• ACTION ITEM: The answer is every line of the records that holds the word "Help", copied in full.

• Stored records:
============
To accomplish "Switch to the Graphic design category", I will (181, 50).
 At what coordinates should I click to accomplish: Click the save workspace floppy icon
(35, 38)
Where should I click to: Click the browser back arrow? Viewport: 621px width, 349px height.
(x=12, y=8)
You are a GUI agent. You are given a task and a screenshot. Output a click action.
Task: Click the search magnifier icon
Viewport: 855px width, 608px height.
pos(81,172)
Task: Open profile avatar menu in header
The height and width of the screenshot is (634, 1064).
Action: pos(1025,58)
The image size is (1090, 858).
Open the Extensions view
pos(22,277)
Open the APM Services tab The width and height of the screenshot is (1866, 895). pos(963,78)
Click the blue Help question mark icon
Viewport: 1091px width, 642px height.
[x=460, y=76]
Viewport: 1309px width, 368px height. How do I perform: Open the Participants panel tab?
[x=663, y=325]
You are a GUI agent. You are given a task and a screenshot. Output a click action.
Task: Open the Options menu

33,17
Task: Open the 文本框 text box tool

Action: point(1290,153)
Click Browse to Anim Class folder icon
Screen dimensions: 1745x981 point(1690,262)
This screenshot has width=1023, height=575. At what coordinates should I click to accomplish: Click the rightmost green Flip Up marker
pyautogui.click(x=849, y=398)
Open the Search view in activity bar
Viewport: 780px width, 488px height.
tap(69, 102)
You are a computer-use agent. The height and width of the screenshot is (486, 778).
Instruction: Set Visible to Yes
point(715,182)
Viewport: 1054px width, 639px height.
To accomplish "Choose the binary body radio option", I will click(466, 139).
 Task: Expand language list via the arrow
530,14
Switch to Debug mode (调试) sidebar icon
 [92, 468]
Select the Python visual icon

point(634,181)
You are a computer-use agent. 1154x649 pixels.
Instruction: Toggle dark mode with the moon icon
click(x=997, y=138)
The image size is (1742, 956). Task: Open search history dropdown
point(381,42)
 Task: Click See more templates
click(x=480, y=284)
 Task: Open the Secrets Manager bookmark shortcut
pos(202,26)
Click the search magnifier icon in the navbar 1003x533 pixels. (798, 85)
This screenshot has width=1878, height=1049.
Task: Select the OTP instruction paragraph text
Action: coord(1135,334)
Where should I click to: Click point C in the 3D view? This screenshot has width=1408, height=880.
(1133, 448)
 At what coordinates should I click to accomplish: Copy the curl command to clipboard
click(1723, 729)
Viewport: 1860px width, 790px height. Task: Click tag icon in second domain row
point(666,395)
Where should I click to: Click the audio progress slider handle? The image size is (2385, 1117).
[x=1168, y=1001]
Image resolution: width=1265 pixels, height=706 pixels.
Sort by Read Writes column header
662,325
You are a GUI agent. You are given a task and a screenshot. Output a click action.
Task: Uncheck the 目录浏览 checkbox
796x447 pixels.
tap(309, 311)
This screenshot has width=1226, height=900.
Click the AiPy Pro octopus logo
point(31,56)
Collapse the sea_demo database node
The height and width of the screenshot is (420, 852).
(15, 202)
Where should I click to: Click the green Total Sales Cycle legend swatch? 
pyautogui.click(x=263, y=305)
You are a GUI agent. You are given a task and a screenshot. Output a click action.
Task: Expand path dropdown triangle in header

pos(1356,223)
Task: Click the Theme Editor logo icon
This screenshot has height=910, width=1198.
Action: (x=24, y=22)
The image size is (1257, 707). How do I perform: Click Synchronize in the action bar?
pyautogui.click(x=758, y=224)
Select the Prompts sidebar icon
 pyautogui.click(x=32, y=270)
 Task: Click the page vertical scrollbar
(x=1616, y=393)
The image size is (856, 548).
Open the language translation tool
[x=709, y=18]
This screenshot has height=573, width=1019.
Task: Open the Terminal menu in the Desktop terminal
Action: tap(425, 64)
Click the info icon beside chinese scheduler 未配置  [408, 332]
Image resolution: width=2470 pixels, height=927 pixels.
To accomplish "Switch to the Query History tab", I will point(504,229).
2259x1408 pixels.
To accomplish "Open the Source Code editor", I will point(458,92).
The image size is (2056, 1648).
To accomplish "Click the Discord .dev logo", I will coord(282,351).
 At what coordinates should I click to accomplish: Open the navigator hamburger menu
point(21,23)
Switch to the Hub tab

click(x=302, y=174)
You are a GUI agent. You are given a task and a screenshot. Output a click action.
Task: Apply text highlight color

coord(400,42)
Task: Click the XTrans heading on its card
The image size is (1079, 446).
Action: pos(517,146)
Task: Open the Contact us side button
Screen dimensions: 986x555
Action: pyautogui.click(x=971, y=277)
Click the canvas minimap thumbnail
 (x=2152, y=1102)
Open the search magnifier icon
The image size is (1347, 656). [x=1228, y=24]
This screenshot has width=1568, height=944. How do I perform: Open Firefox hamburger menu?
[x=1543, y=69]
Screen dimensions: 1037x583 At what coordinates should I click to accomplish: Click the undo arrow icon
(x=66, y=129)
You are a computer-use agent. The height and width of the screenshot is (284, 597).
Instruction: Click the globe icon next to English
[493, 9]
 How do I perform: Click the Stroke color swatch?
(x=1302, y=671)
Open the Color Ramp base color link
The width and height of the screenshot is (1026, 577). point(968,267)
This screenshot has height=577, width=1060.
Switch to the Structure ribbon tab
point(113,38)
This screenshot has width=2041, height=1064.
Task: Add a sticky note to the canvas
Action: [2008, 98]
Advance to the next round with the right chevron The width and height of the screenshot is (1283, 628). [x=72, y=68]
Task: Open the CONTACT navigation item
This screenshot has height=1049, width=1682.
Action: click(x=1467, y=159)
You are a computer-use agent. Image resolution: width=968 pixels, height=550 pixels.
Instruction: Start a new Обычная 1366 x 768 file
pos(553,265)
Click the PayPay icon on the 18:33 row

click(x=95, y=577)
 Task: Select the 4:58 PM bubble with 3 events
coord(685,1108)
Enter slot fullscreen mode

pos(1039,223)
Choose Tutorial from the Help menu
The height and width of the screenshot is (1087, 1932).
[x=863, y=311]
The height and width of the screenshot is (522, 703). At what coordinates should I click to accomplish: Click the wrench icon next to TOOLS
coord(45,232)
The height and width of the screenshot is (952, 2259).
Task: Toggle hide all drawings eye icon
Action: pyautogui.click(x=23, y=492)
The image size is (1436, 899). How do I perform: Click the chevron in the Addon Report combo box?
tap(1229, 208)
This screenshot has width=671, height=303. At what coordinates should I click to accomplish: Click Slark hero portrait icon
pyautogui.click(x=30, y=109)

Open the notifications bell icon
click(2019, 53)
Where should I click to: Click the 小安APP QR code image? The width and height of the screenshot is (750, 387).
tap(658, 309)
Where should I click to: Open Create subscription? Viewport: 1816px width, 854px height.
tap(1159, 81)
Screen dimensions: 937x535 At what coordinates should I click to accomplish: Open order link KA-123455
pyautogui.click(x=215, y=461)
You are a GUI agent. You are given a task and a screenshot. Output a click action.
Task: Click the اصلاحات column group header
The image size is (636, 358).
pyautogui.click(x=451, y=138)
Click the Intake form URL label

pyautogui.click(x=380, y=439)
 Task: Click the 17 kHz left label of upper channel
============
• ANSWER FOR THE TASK:
Click the blue Help question mark icon
Choose Tutorial from the Help menu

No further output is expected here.